• ABOUT THIS TASK: Write exactly, with no line omitted or added, the span beginning at the line that holds "Image resolution: width=1052" and ending at the last line of the records.

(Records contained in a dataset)
-------

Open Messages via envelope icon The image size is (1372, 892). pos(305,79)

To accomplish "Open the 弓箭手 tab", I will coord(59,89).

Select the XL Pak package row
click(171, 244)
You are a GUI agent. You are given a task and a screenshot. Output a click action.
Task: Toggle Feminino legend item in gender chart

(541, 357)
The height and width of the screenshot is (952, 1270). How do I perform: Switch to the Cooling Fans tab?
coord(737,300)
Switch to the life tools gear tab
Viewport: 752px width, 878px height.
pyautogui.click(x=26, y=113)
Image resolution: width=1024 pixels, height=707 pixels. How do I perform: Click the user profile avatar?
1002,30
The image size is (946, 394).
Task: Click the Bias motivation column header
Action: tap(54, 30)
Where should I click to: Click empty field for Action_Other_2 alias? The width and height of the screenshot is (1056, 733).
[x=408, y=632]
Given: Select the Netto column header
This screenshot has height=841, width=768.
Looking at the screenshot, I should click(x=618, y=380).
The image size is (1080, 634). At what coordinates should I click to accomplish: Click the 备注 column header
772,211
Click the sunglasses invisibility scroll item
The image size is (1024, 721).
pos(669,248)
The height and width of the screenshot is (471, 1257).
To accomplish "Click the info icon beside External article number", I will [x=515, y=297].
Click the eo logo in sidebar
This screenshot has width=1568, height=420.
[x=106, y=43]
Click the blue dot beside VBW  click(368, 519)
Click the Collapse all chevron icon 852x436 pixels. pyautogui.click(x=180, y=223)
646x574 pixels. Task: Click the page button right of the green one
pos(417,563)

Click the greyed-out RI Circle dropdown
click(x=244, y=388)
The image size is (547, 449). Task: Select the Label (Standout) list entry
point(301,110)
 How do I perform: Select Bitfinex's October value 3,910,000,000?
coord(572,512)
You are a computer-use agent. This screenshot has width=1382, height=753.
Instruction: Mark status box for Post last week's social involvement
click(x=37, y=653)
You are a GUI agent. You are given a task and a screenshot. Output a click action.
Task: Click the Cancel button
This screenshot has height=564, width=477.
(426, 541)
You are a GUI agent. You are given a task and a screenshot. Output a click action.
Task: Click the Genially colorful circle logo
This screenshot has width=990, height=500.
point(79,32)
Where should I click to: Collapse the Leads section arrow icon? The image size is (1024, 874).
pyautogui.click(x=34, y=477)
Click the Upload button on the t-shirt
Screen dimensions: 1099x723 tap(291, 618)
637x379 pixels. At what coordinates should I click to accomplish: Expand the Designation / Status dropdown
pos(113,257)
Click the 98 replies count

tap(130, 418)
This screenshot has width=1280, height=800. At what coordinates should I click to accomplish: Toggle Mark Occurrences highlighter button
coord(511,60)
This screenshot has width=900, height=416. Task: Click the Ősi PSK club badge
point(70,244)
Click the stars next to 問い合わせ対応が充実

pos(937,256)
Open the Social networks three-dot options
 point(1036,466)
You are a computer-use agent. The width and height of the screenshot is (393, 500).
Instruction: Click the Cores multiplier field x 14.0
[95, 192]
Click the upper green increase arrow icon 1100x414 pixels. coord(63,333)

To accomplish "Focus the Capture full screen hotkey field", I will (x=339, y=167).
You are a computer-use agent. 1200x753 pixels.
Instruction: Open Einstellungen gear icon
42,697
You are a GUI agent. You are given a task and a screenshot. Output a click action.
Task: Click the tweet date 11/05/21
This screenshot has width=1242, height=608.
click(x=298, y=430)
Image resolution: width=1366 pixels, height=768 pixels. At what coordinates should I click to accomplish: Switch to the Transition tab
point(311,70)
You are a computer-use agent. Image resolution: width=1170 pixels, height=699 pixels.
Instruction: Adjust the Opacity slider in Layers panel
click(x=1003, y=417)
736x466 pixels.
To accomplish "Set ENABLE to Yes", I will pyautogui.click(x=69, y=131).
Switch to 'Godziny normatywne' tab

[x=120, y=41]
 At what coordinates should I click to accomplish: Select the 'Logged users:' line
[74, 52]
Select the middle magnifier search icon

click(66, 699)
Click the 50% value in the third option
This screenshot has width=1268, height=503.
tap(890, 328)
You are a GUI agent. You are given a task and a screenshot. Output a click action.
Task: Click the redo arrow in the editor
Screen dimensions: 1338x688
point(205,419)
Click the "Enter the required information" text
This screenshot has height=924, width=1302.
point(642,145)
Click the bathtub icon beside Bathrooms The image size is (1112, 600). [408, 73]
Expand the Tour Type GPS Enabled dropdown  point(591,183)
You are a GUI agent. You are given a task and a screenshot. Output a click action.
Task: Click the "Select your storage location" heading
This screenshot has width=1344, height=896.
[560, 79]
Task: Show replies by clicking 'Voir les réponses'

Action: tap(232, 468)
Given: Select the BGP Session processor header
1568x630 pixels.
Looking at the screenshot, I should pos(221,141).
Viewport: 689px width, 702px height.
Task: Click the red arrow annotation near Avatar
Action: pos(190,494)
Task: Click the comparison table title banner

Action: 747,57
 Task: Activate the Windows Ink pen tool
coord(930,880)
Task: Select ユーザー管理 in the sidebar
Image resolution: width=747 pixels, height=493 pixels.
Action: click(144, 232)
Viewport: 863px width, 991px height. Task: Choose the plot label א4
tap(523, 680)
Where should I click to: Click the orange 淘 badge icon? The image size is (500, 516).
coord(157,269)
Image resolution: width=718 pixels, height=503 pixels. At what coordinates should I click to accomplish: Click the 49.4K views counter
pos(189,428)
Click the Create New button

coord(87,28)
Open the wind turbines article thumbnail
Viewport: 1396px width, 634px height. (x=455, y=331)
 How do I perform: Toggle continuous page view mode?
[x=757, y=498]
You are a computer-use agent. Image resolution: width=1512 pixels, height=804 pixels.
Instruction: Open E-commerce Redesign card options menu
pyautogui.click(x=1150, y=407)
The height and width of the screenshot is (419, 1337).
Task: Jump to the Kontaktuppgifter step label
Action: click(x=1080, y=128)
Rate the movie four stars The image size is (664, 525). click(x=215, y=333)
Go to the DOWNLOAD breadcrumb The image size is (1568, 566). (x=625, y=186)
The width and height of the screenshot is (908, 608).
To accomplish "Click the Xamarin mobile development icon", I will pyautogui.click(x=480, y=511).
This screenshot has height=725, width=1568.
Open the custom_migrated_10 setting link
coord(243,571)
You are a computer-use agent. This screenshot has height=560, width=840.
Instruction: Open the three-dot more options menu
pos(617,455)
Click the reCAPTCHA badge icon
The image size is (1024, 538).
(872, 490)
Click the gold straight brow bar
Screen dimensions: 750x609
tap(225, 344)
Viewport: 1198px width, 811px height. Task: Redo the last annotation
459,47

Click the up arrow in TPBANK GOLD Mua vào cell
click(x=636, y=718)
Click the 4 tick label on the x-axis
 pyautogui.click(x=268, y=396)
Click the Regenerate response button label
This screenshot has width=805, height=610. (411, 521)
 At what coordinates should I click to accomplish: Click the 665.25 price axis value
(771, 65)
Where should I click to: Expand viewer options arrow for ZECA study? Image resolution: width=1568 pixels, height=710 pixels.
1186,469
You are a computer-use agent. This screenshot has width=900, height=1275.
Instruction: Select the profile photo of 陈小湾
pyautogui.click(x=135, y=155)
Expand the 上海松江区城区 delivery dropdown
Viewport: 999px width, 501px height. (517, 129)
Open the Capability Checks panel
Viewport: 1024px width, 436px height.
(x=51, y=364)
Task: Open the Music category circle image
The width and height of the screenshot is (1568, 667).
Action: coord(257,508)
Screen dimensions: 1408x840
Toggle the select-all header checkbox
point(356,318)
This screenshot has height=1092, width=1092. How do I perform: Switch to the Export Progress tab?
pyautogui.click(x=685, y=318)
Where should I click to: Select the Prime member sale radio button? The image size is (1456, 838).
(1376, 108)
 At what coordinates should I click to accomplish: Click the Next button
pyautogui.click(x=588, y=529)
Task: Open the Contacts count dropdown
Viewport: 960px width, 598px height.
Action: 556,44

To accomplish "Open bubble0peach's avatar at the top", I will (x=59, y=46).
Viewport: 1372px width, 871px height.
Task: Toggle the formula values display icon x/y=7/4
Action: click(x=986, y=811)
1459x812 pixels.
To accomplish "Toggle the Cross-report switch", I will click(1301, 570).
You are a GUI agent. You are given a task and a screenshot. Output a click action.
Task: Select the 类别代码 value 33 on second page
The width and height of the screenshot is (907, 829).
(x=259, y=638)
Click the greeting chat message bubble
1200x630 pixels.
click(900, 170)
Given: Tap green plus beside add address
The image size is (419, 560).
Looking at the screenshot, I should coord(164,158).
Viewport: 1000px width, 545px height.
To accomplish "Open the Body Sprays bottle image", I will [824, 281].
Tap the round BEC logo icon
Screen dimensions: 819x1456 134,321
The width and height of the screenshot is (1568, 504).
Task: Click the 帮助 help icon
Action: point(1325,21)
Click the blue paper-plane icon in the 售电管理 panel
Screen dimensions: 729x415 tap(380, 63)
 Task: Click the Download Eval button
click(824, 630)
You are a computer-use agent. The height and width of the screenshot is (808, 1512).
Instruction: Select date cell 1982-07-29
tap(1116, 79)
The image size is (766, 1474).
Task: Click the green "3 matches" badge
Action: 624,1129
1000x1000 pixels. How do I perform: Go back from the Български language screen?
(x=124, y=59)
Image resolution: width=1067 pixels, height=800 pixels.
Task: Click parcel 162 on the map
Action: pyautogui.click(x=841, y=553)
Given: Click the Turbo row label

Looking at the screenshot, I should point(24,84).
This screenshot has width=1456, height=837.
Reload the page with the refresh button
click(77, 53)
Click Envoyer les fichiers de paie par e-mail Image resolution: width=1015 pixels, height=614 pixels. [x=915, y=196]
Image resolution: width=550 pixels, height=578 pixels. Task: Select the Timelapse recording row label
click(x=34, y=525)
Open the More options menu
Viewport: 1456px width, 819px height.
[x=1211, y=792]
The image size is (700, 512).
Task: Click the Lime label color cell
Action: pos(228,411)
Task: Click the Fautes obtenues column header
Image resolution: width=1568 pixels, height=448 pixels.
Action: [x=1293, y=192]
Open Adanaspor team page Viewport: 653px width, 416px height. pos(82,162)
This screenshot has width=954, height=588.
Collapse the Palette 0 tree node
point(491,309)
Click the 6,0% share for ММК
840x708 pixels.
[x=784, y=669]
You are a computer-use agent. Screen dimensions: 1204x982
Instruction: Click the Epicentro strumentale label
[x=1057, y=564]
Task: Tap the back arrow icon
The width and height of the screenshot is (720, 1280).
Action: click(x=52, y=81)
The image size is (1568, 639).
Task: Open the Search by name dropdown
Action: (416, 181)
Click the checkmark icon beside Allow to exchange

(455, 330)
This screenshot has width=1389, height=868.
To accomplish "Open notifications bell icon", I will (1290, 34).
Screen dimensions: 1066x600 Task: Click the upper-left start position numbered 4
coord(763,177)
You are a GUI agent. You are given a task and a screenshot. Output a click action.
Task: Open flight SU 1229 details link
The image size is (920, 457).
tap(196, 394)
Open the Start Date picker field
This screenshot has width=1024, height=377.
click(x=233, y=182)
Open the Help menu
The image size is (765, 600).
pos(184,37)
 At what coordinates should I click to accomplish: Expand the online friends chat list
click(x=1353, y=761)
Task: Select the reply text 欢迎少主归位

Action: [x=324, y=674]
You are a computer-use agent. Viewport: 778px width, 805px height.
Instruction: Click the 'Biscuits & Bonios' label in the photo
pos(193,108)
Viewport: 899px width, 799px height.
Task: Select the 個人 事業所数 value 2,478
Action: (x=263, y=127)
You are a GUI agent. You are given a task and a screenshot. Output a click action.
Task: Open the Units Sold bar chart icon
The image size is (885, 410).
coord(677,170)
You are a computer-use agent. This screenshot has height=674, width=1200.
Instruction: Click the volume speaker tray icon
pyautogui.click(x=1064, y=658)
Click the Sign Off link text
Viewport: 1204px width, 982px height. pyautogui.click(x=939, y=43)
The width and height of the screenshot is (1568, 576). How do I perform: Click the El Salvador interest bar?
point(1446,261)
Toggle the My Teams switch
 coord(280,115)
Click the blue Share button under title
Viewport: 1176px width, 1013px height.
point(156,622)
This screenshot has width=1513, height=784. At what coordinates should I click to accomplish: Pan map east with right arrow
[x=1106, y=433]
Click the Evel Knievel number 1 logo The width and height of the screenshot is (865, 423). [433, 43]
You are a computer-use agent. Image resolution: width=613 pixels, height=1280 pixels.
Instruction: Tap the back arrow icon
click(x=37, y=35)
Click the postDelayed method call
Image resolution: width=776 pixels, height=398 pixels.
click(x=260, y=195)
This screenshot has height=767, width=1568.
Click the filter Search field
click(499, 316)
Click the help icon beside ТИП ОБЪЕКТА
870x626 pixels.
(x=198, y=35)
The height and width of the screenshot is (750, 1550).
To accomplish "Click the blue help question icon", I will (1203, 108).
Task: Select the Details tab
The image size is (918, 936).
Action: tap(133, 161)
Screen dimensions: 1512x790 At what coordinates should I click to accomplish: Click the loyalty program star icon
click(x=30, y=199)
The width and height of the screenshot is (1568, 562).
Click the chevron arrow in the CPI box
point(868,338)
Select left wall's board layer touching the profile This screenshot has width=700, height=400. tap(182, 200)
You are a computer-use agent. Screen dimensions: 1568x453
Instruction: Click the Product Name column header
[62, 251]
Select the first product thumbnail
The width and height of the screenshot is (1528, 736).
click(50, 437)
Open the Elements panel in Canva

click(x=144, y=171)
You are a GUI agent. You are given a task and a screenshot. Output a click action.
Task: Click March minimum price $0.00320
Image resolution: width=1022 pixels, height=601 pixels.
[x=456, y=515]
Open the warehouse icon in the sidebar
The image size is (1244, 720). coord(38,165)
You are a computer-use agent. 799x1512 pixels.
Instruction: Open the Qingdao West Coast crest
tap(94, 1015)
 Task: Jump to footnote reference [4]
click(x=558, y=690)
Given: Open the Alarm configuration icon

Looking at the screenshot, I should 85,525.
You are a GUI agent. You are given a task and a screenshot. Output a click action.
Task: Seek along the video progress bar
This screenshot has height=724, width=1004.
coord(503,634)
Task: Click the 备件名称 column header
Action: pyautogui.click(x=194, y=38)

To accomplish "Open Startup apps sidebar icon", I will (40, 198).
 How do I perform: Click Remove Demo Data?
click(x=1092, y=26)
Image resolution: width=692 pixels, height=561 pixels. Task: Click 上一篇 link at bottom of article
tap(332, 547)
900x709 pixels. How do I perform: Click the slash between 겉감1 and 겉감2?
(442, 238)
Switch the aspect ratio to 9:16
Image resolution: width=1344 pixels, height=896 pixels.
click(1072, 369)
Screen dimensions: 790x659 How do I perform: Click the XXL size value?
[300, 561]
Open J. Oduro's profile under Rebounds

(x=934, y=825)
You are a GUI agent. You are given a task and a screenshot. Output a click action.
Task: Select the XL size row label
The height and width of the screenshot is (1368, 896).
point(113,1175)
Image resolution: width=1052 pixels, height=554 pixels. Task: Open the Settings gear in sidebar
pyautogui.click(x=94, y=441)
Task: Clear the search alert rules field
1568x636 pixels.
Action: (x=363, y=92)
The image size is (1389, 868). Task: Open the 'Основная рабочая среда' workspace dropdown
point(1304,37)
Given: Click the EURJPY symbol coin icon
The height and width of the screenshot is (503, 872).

-------

• EXERCISE ANSWER:
Image resolution: width=1052 pixels, height=554 pixels. Task: Open the Settings gear in sidebar
pyautogui.click(x=94, y=441)
Task: Clear the search alert rules field
1568x636 pixels.
Action: (x=363, y=92)
The image size is (1389, 868). Task: Open the 'Основная рабочая среда' workspace dropdown
point(1304,37)
Given: Click the EURJPY symbol coin icon
The height and width of the screenshot is (503, 872).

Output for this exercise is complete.